» Goal of the exercise: Copy out exactly the lines from the start of the data to the line containing "Open the Limit Results selector showing 100". Include both.

────

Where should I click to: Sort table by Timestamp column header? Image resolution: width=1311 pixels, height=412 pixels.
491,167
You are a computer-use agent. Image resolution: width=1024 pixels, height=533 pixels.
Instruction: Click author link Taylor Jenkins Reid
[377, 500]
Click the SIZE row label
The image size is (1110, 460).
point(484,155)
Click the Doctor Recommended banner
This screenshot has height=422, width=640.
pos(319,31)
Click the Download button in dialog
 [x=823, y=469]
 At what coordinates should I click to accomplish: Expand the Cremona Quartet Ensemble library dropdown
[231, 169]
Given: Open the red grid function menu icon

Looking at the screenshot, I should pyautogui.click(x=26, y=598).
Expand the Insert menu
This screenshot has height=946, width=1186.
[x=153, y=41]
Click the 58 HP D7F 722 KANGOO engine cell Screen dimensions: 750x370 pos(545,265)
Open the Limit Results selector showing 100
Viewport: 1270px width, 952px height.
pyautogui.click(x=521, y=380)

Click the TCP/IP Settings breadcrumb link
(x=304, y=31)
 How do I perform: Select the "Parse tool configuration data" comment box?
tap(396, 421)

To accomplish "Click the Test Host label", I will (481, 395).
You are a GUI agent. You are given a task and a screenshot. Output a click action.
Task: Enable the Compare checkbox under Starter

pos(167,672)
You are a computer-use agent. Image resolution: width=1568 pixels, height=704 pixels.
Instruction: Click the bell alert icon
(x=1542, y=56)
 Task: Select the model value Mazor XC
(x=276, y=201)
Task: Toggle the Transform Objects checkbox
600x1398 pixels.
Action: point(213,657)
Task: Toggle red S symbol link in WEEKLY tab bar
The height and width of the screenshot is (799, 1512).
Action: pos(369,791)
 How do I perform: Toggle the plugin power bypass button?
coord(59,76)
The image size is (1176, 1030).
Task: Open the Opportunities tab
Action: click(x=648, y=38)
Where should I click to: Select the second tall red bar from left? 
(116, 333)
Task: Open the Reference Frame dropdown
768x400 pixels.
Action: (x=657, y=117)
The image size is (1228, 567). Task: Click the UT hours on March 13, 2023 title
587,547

────

» Answer to this exercise:
Where should I click to: Sort table by Timestamp column header? Image resolution: width=1311 pixels, height=412 pixels.
491,167
You are a computer-use agent. Image resolution: width=1024 pixels, height=533 pixels.
Instruction: Click author link Taylor Jenkins Reid
[377, 500]
Click the SIZE row label
The image size is (1110, 460).
point(484,155)
Click the Doctor Recommended banner
This screenshot has height=422, width=640.
pos(319,31)
Click the Download button in dialog
 [x=823, y=469]
 At what coordinates should I click to accomplish: Expand the Cremona Quartet Ensemble library dropdown
[231, 169]
Given: Open the red grid function menu icon

Looking at the screenshot, I should pyautogui.click(x=26, y=598).
Expand the Insert menu
This screenshot has height=946, width=1186.
[x=153, y=41]
Click the 58 HP D7F 722 KANGOO engine cell Screen dimensions: 750x370 pos(545,265)
Open the Limit Results selector showing 100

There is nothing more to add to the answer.